Taking voting rights away from criminals is a practice as old as democracy itself. University of Minnesota sociologist Chistopher Uggen said it's common around the world.
"The logic is akin to banishment," said Uggen. "You cast out the offender."
Of course, preventing offenders from casting ballots does shrink the pool of voters, especially within certain demographic groups.
Sarah Walker is chief operating officer of the Minneapolis agency 180 Degrees, which helps ex-offenders make the transition back into society. Walker said in the last statewide election, about 2 percent of Minnesota's voting-age population was affected by the law that prohibits inmates, parolees, and probationers from voting.
"Two percent might not seem like a huge number, but when you break down the numbers, that's 14 percent of the African-Americans in Minnesota and 25 percent of the African-American men," said Walker.
Some of the men who can't vote Tuesday live above Walker's basement office, in a halfway house operated by 180 Degrees. Walker said crowds formed around the television during the presidential debates.
In the dining room one recent morning, Aaron Cokely said he's been following the presidential race religiously since the Iowa caucuses. Cokely said his interest in the election is undiminished by the fact that his probation will keep him from voting.

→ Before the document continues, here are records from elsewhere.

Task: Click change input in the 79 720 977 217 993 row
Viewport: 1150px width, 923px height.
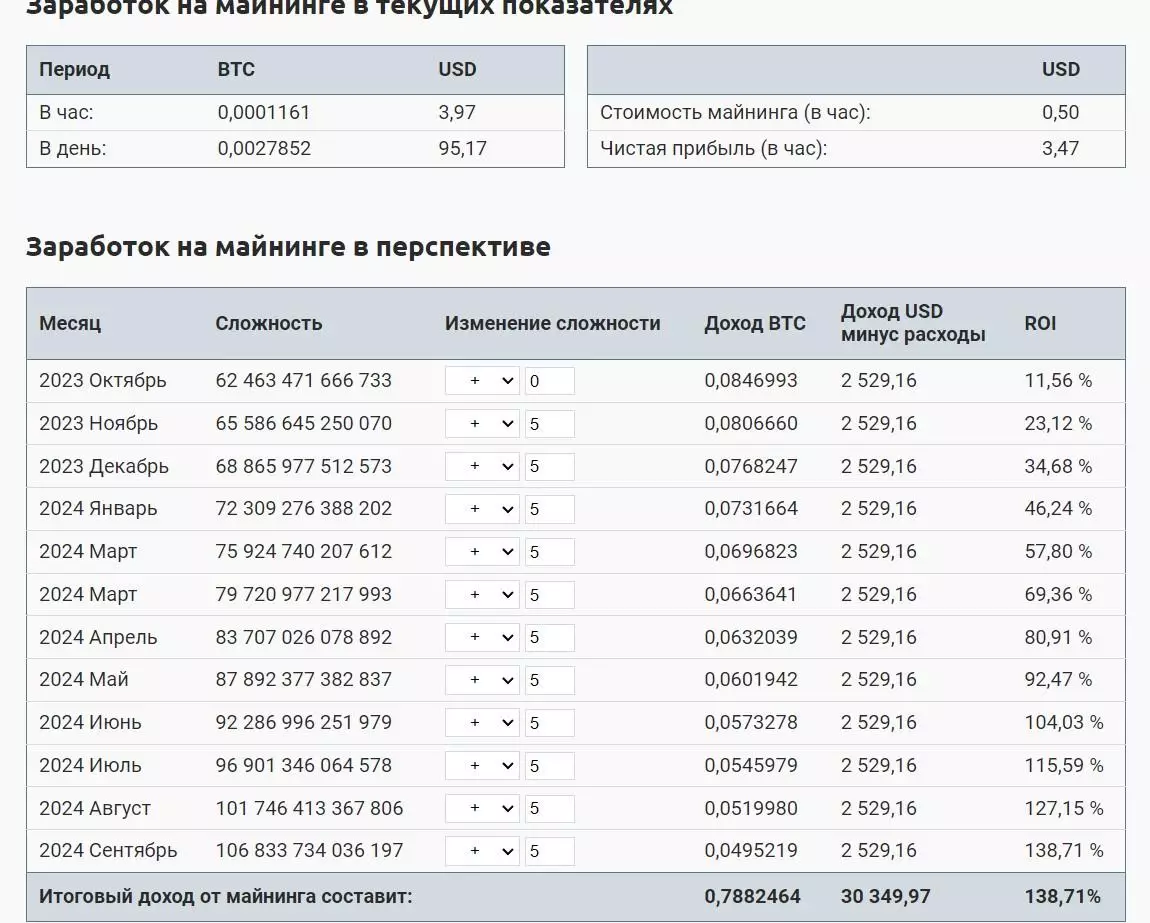Action: click(x=549, y=595)
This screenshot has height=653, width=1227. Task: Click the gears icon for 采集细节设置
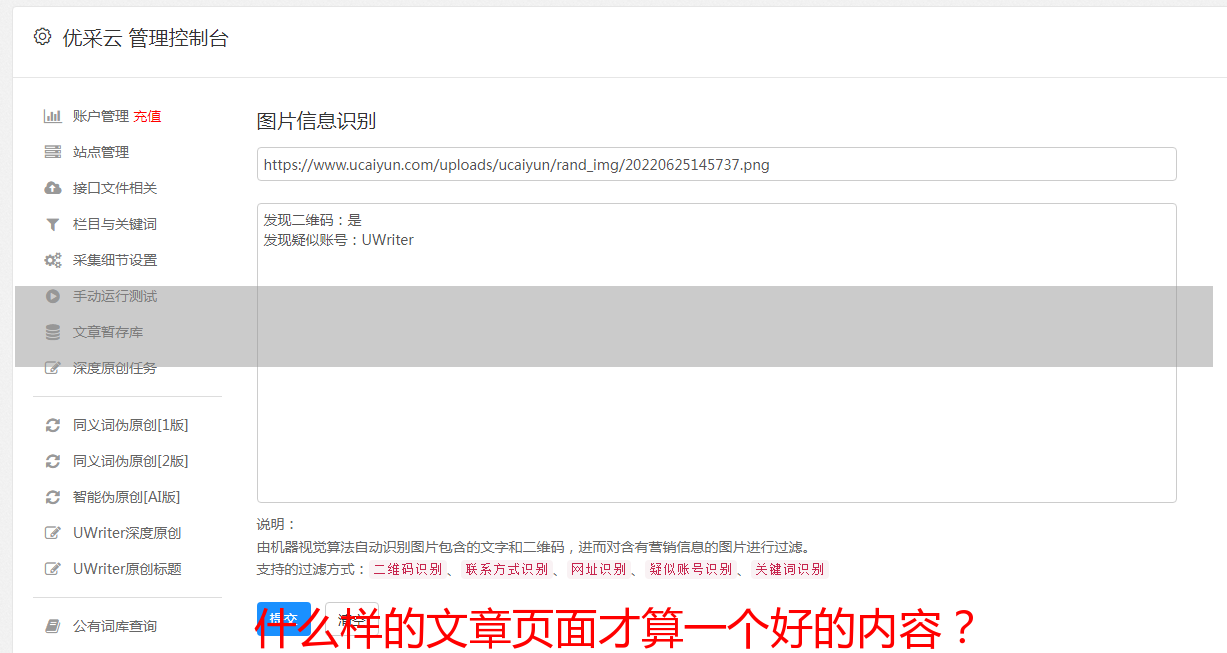tap(53, 260)
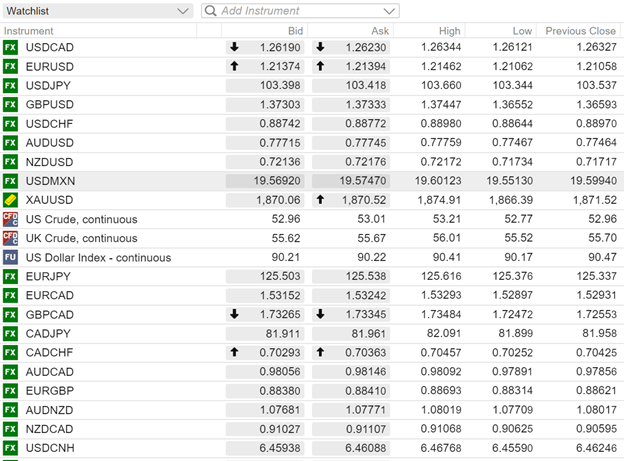Click the gold bar icon beside XAUUSD
Screen dimensions: 624x461
(x=10, y=200)
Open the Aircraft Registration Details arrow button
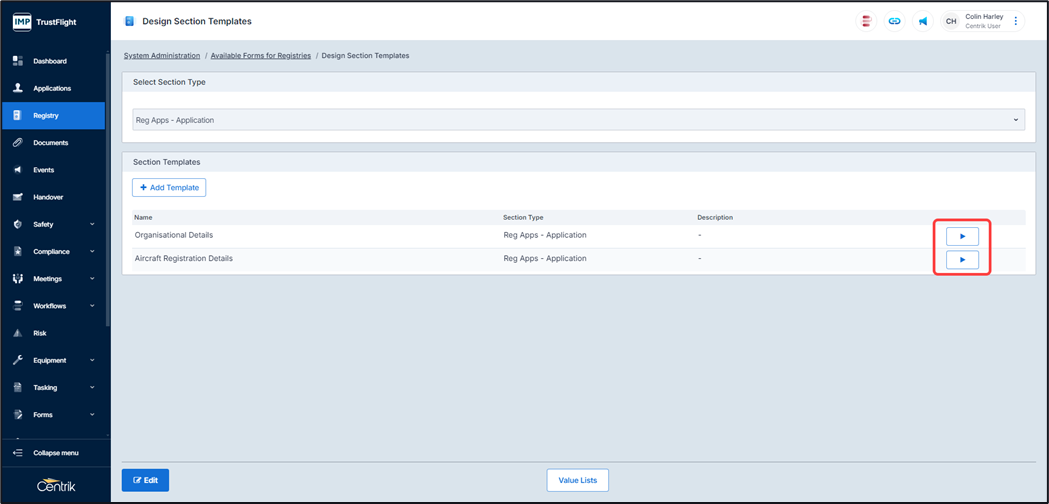Screen dimensions: 1049x504 [962, 260]
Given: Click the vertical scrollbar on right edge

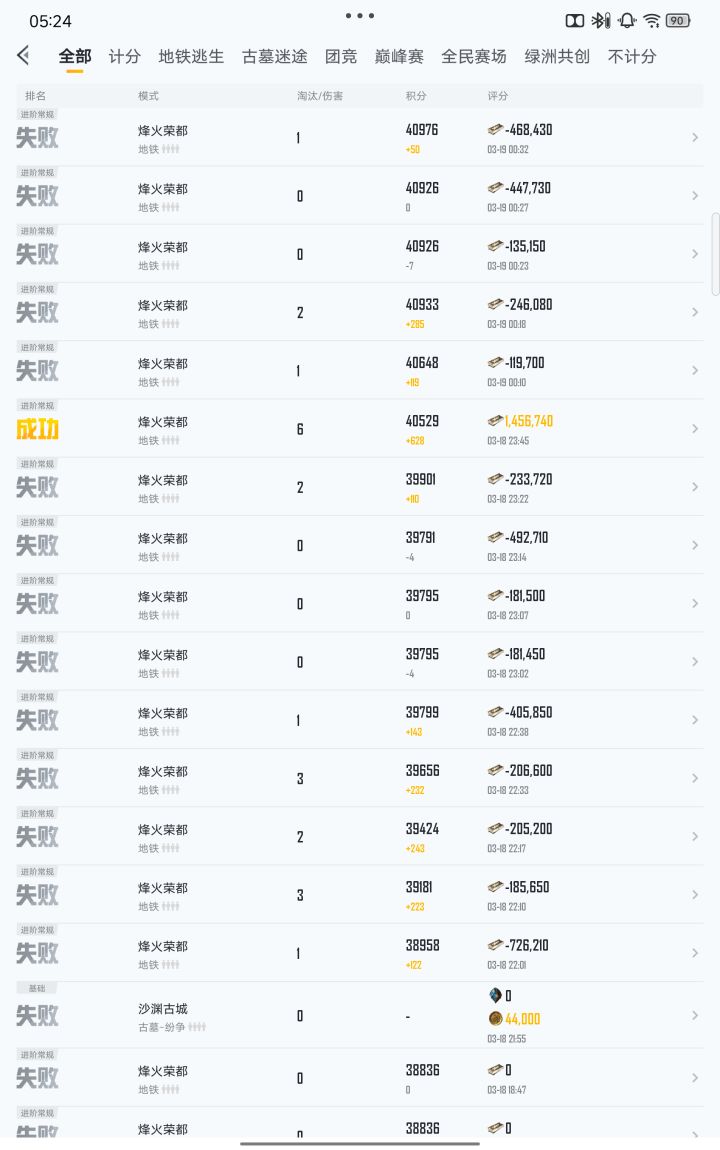Looking at the screenshot, I should [715, 254].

"Even though I can't vote, there are still things I can do," Cokely said. "I can rally support for my candidate, I can give money to the campaign, I can give moral support, stuff like that. There's stuff you can do."
Another agency that helps ex-offenders adjust to society is Goodwill Easter Seals. Andre Corbett works for Goodwill, leading a work readiness program for former inmates.
Corbett showed a visitor around the agency's sprawling warehouse in St. Paul's Midway neighborhood, where forklifts moved huge bundles of clothing.
Corbett is equipped to work with ex-offenders in part because he is one -- having spent three and a half years in state prisons in St. Cloud, Rush City, Moose Lake, and Faribault.
Corbett said political interest actually runs pretty high in prisons, especially when it comes to policies that affect the job market inmates plan to enter upon release. Corbett has voted only once, in 2000, and is excited about casting a ballot on Tuesday.
"I got off parole Aug. 1, and I went and voted in the primaries," said Corbett. "That was probably the proudest I'd felt in quite a while -- just being able to have the sticker and go in and check it off."
“I got off parole Aug. 1, and I went and voted in the primaries. That was probably the proudest I'd felt in quite a while.”Andre Corbett
Corbett even enjoys calls from campaign offices, relishing the chance to tell them yes, he will be voting on Nov. 4.
But many other former inmates don't realize that once they're released from parole or probation they're again eligible to vote in Minnesota.
Sarah Walker of 180 Degrees said her group has banded together with others in a Restore Your Vote Coalition that's working with Minneapolis and Hennepin County to educate potential voters.
Walker said the county will soon begin including voter registration cards in materials that are sent to former inmates when they complete their probation.
"One of the problems is, the population is transient," Walker said. "The first address out of prison is often not the last one. The vast majority of this mail gets returned. So we want to help expand the public education about this."
Laws about felons and voting vary from state to state. The U of M's Uggen said in 14 states, some or all felons do not regain their voting rights, even when they finish parole or probation.
At the other extreme, two states allow inmates to cast absentee ballots from prison. Uggen, co-author of a book on felon disenfranchisement, agrees there is a need to improve understanding of the law in Minnesota.
"I did a number of interviews in Minnesota institutions, and there was a prevasive belief that there was a 10-year waiting period, which does not exist," Uggen said. "There are 10-year waiting periods for other things but not for voting. And I was struck by how confident people were in this belief, whether they were inmates or folks responsible for registration in an election."
Uggen said his research also found that former inmates who vote are less likely to re-offend.
Sarah Walker said 180 Degrees and other groups will urge lawmakers next year to change Minnesota's law, so that felons are eligible to vote when they're released from prison, instead of waiting until they're off parole or probation.
Walker said such a change would reduce the number of Minnesotans prohibited from voting from 65,000 to about 20,000 people.